- [Task instructions]:
1. In the Vieques travel text, list the features the W Retreat & Spa property is said to offer.
2. Carry on the Vieques travel text from its final sentence.

- [Passage]:
:::::

For some, these two buildings may symbolize another example of tragic commercialization, an attempt to strip the island of its homegrown charm and luster. Until 2003, Vieques was a U.S. naval base; its remote location considered ideal for officers to conduct bombing drills. Since opening to tourists over 10 years ago, vacationers have gradually descended onto the island, not in throngs but in clusters. A light scattering of boutique hotels and restaurants followed, but the island’s primary inhabitants, the coqui frogs, seem unfazed.
The island’s dichotomy—half uncharted territory, half Tulum-on-the-brink—and the fact that it hasn’t been smoothed over yet, is perhaps the best thing about Vieques. For now, there are still only a few decent places to stay, but there are a handful of excellent places to eat, including some that rival the cuisine in most cosmopolitan cities. It’s a land of limited choices, but luckily, it’s hard to make a wrong one.
WHERE TO STAY
The W Retreat & Spa (from $295; State Rd., 200 KM 3.2; 787-741-4100) (pictured left) opened their doors on Vieques about five years ago, and for much of that time, it was the only option for modern, boutique-style lodging. The waterfront property is the perfect respite to come home to, with its own private beaches, an infinity pool, fire pit, and expansive indoor/outdoor lobby that marries the chain’s signature vibrant sleekness with the island’s earthy hues (and often, animal inhabitants). Now there’s also the buzzy El Blok (from $180; 158 Calle Flamboyan; 787-741-6020) (pictured right), which just opened last year and has more of a minimalist, cool-kid vibe. Closet space is lacking, but the owner spent considerable time ensuring the beds are extra comfortable, and the food might be the best on the island.

:::::

- [Material shown]:
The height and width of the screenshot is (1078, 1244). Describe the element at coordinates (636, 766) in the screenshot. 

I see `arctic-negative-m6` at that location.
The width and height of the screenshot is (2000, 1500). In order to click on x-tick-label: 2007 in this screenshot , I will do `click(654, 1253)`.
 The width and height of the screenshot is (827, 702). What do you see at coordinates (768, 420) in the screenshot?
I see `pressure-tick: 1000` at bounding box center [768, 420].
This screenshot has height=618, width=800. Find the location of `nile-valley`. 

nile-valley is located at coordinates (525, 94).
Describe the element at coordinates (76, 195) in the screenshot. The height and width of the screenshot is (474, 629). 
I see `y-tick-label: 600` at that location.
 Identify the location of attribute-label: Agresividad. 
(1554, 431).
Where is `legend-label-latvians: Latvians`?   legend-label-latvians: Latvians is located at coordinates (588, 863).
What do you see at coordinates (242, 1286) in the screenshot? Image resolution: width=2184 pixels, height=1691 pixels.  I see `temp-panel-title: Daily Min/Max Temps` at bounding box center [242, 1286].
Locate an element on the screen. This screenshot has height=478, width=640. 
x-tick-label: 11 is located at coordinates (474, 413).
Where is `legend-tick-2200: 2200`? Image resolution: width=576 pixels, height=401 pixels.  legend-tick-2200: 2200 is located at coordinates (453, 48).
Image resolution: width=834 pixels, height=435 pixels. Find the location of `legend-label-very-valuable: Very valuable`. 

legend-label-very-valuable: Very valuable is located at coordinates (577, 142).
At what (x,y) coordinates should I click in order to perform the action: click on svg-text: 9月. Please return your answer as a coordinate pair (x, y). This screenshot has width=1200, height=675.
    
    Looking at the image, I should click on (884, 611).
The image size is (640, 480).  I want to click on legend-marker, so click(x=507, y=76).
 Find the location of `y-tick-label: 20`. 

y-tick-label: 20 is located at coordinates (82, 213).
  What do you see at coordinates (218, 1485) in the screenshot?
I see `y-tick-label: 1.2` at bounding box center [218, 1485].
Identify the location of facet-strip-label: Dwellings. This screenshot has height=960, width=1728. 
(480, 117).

:::::

- [Your written answers]:
1.
- Its own private beaches
- An infinity pool
- A fire pit
- An expansive indoor/outdoor lobby

2.
WHERE TO EAT
Chef José Enrique, who emerged as the culinary star of Puerto Rican cuisine with his eponymous restaurant in San Juan, helms the kitchen at El Blok, where he serves local dishes, grilled to perfection, in the island’s trendiest dining room. Stop by Coqui Fire (Calle Carlos Lebrum; 787-741-0401) for Mexican food that even Californians will rave about, making sure to pick up a few of their homemade hot sauces. Bananas (142 Calle Flamboyan; 787-741-8700), located on Esperanza’s rambling Malecón, is the perfect place for a barefoot breakfast or an afternoon rum punch, Vieques’ cocktail of choice. For more refined romance, or simply the island’s best ceviche, book a table on the patio at the electric Next Course (Route 201 btw. Isabel and Esperanza; 787-741-1028), or sit oceanfront at El Quenepo (Calle Flamboyan; 787-741-1215) and order the mofongo, a traditional fried plantain dish. There’s plenty to see on the island, so if you're after a quick bite, pick up lunch at one of the many food trucks: Sol Food’s spicy jerk chicken sandwich will keep you full until dinner.
WHERE TO DRINK
The Malecón in Esperanza is littered with unpretentious bars, the most popular of which is Lazy Jack’s (787-741-1447). Follow a winding, overgrown path to the charming Chez Shack (787-741-2175), which has a live reggae band on Monday nights, along with excellent BBQ and strong drinks. If you’re having dinner at El Blok, arrive early, order drinks at the bar and sneak up to the hotel roof for a quiet view of the sunset.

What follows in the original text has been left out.